PROVIDED MATERIAL:
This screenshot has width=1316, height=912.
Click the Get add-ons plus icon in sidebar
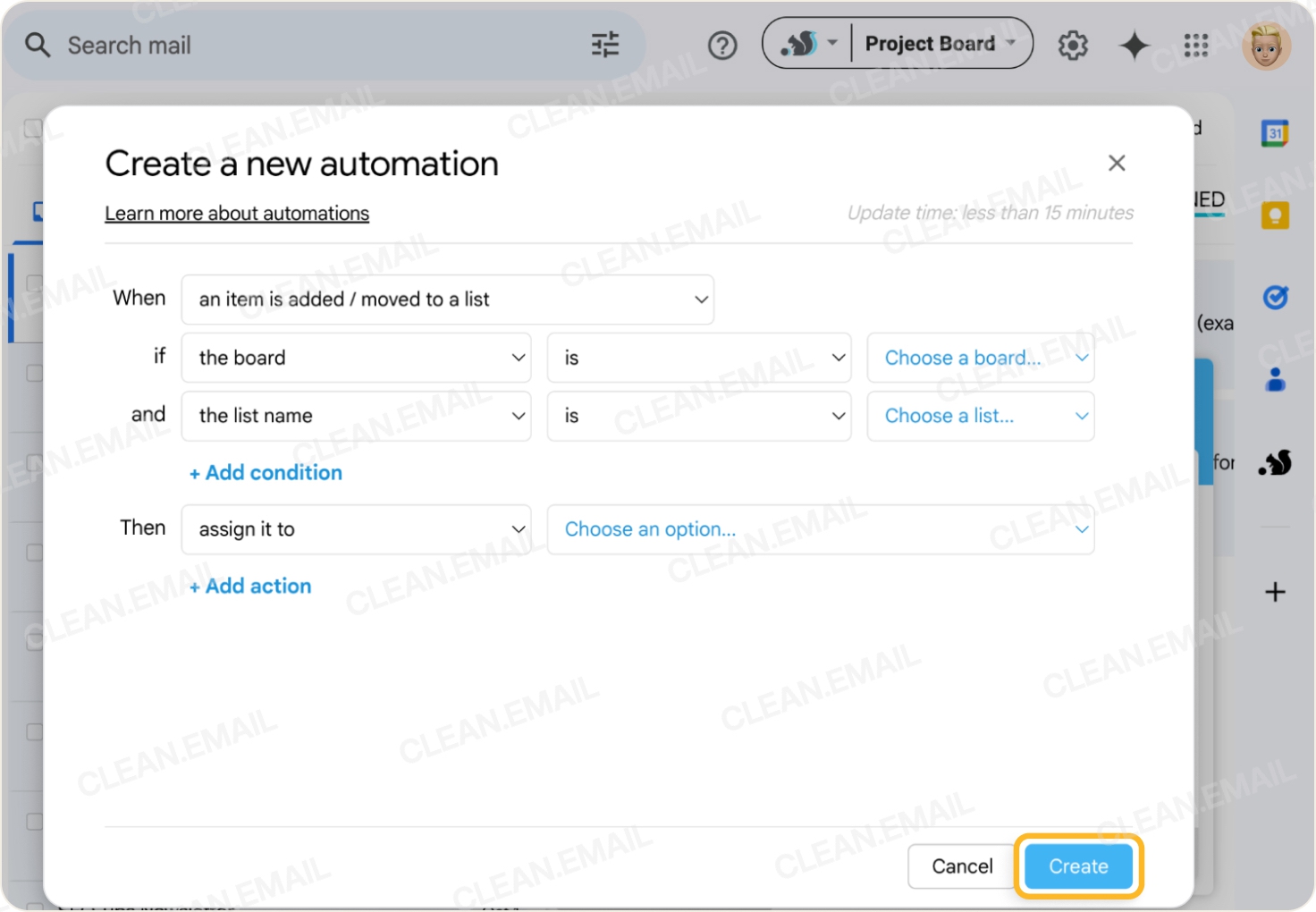pos(1276,591)
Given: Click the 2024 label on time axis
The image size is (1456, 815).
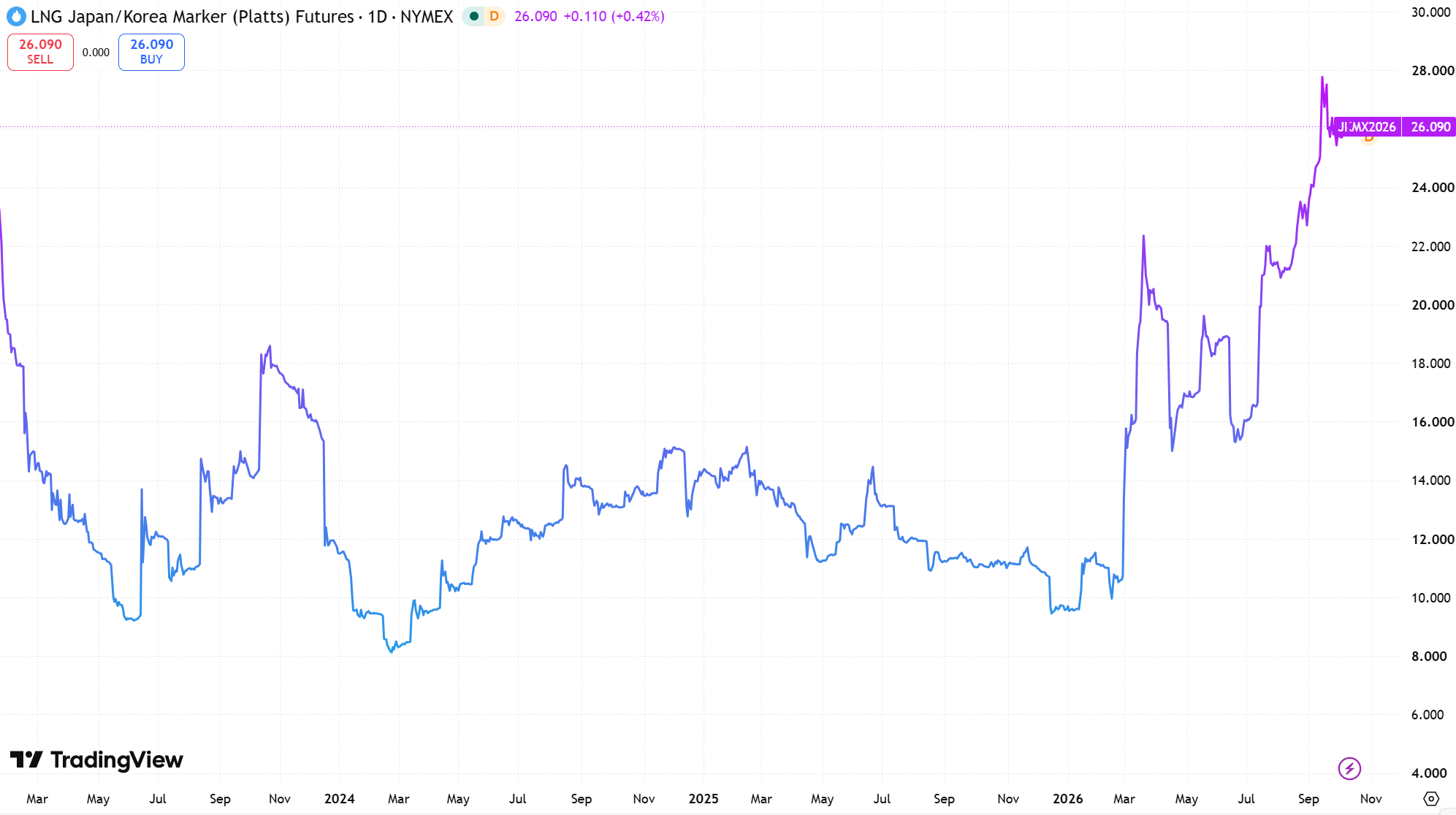Looking at the screenshot, I should 339,798.
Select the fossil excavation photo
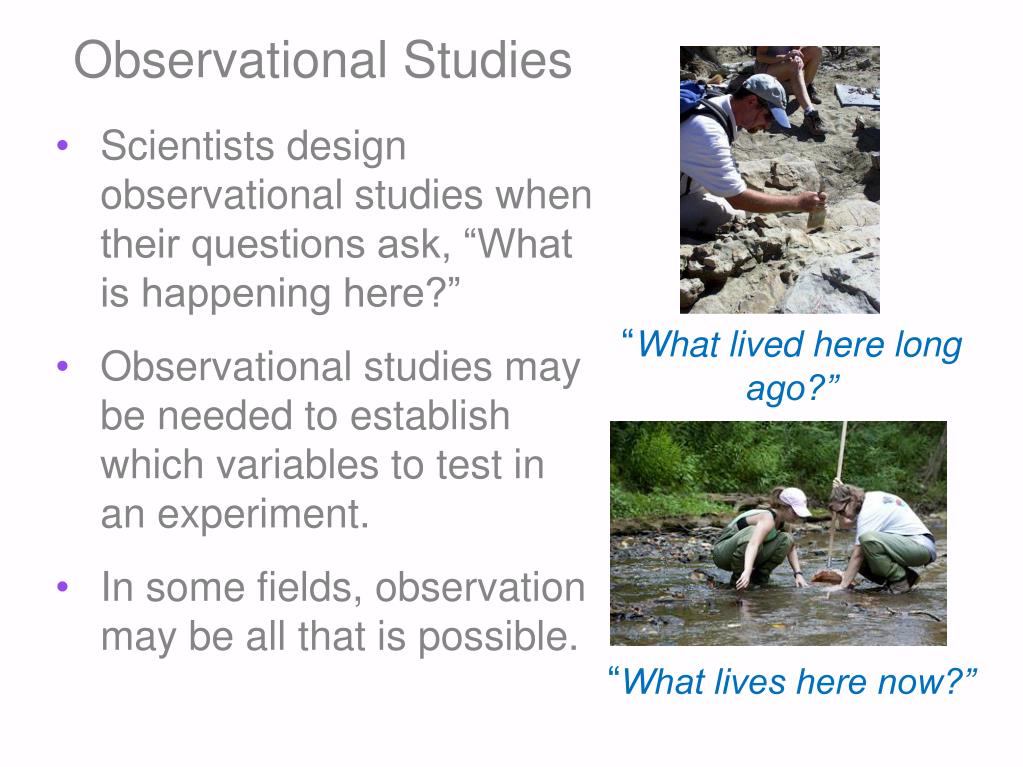 tap(780, 179)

YOUR ASSIGNMENT:
Please reproduce each entry exactly as given and omit the pictures.

EXPECTED ANSWER:
This screenshot has width=1316, height=912.
Click the Get add-ons plus icon in sidebar
pos(1276,591)
Given: Click the 2024 label on time axis
The image size is (1456, 815).
Looking at the screenshot, I should 339,798.
Select the fossil excavation photo
 tap(780, 179)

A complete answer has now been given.